あくまで「泳げる」と言い張っていた安馬。モンゴルに海はない。川ではパチャパチャ水遊びをする程度で泳ぐ機会がない環境(各学校どころか高級ホテルにすらプールはほとんどない)で育った彼なのに、出来ない、と認めることがいやだったのだろう。その強がりは、今の日馬富士を形成していると私は思うのだ。
四横綱で最年長の三十三歳。右目の周りの骨が砕けたかけらが今も鼻の横に残っている。両足と両肘、特に左肘は夏に手術をする案もあったが復帰に一年はかかるようでは、とそのままになっている。
満身創痍の小さな体を支えるのは気持ちだけ。「体調は悪くない。いい緊張感で楽しみ」と語りスタートした九月場所だったが、三日目から三日連続の金星配給。こらえようとする日馬富士だが、まるで重力がかかっていないように若手に振り回される。

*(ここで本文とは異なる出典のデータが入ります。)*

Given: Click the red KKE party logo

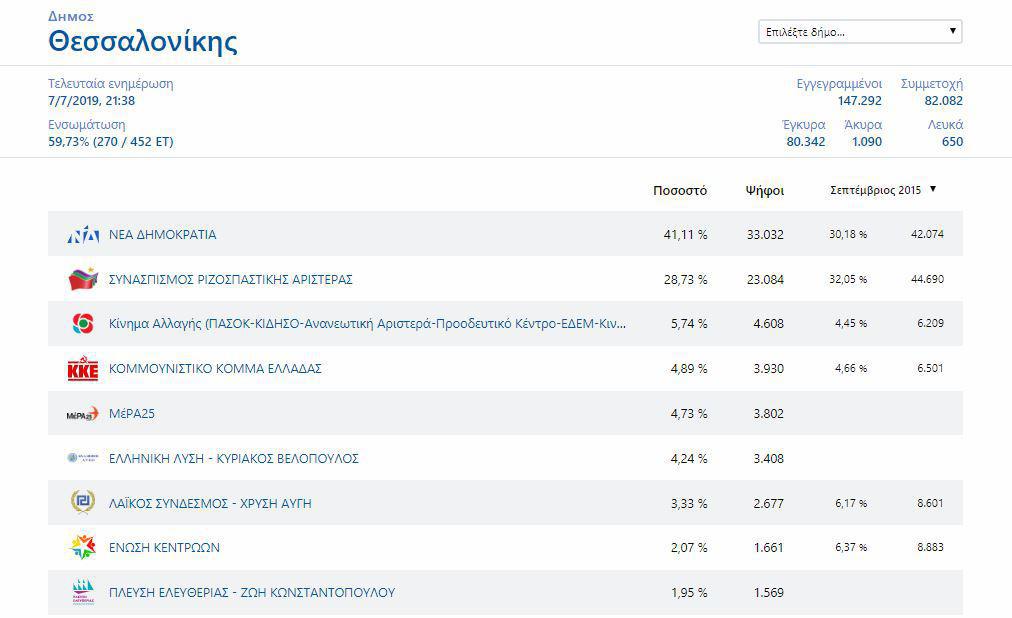Looking at the screenshot, I should tap(82, 369).
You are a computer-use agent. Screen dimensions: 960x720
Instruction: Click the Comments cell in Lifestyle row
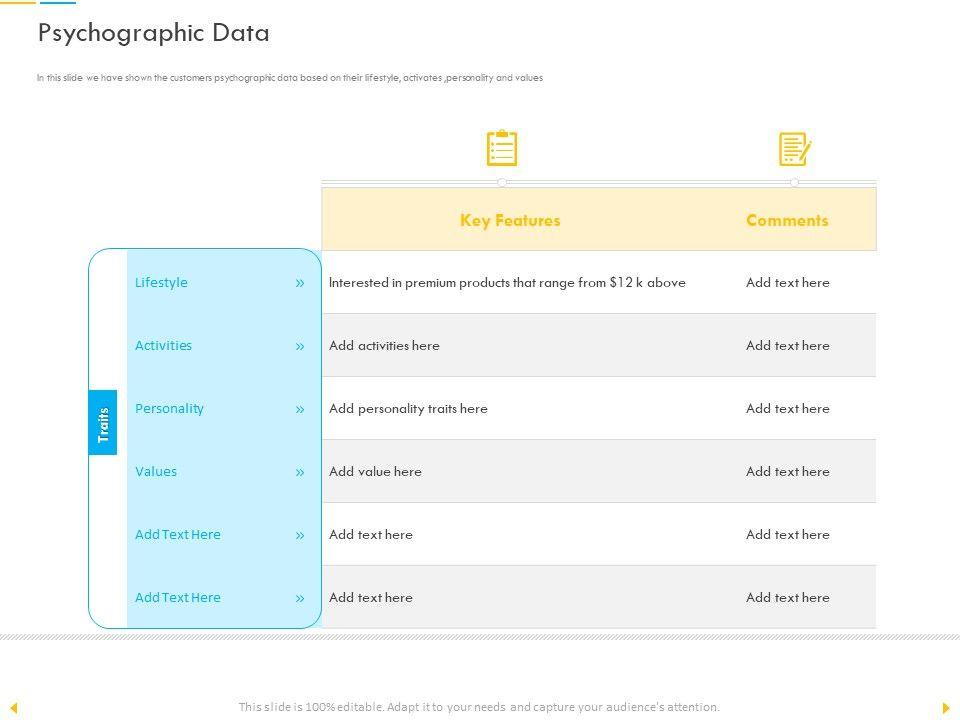787,283
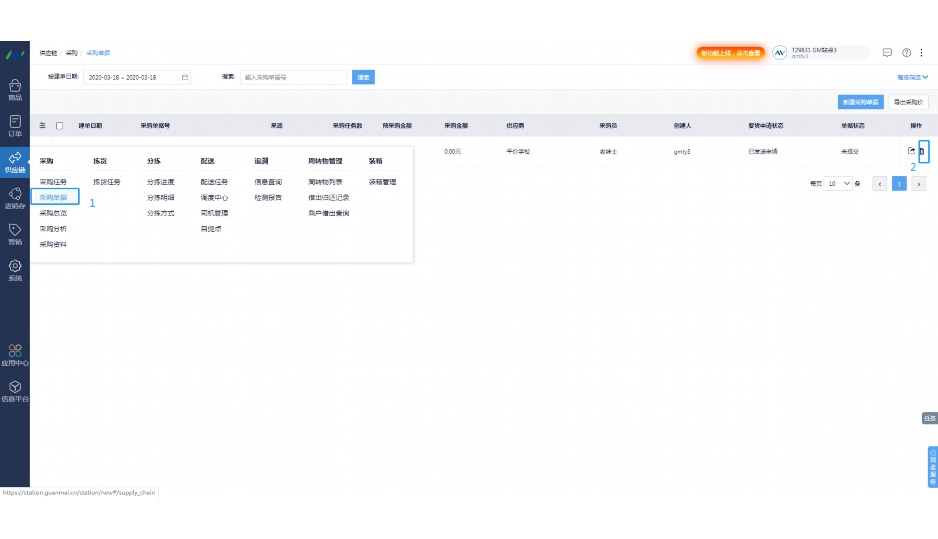This screenshot has width=938, height=539.
Task: Toggle the select-all checkbox in table header
Action: click(x=59, y=126)
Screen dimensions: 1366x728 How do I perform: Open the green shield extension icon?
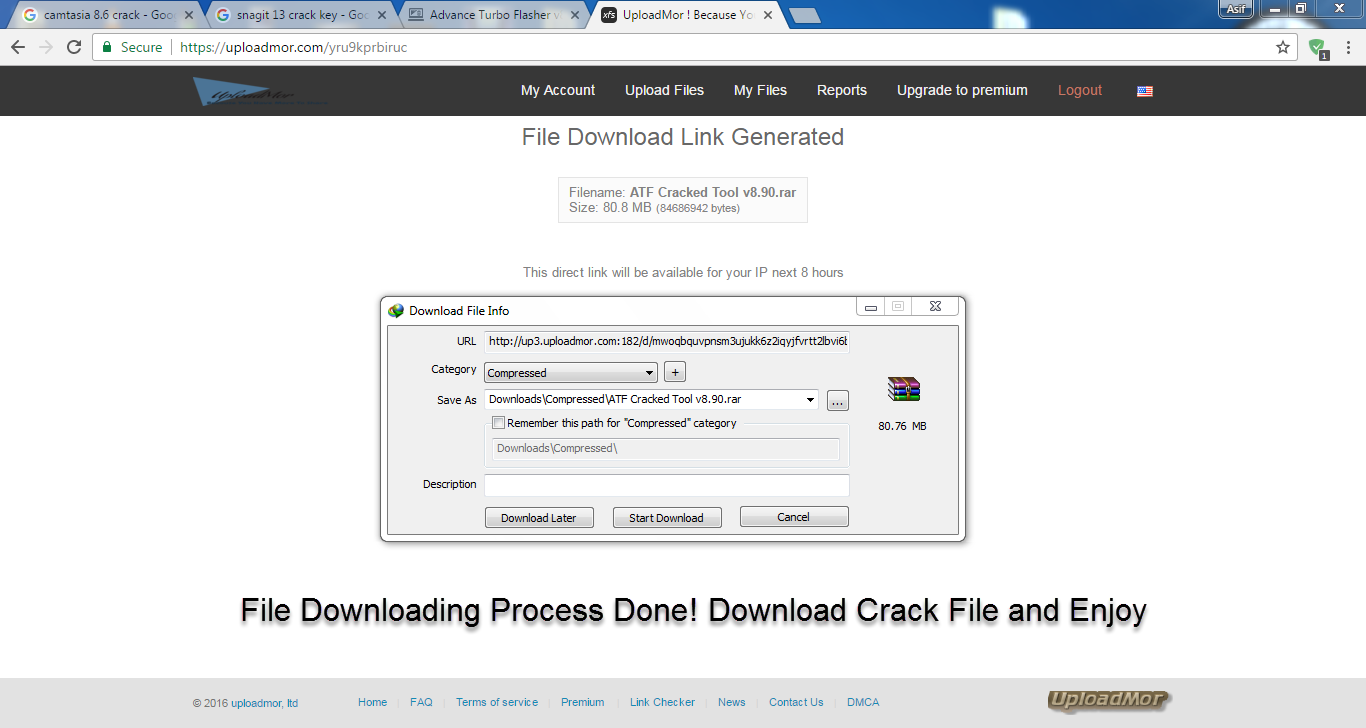click(x=1318, y=47)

やばいぞ、普通なら休むのでは、と私は思ったが、大関以上七人のうち二人しかいなくなっている状況で休場という選択肢を持っていない日馬富士は「何もないよ。下がる場所もない、逃げる場所もないから。前を向いてぶっ飛ばすしかない」と語った。不安定さに気付かないふり、自分をだまして日々を過ごしているように見えた。
しかし一敗で独走していた豪栄道が十二、十三日目と連敗し星の差が一つに縮まった時、日馬富士のハートに火が点いた。この場所をまとめられるのは自分しかいない、と言わんばかりに瞳を輝かせ、絶好調で八連勝中の嘉風にまったく相撲を取らせない電車道。うなってしまう。私は日馬富士をなめていた。日馬富士らしさが胸に突き刺さる。
豪栄道が勝てば優勝が決まる千秋楽本割。前まわしを強烈に引きつけた。決定戦、立ち合いの日馬富士のなんという低さ。豪栄道のデコルテにぶちあたってそのまま走った。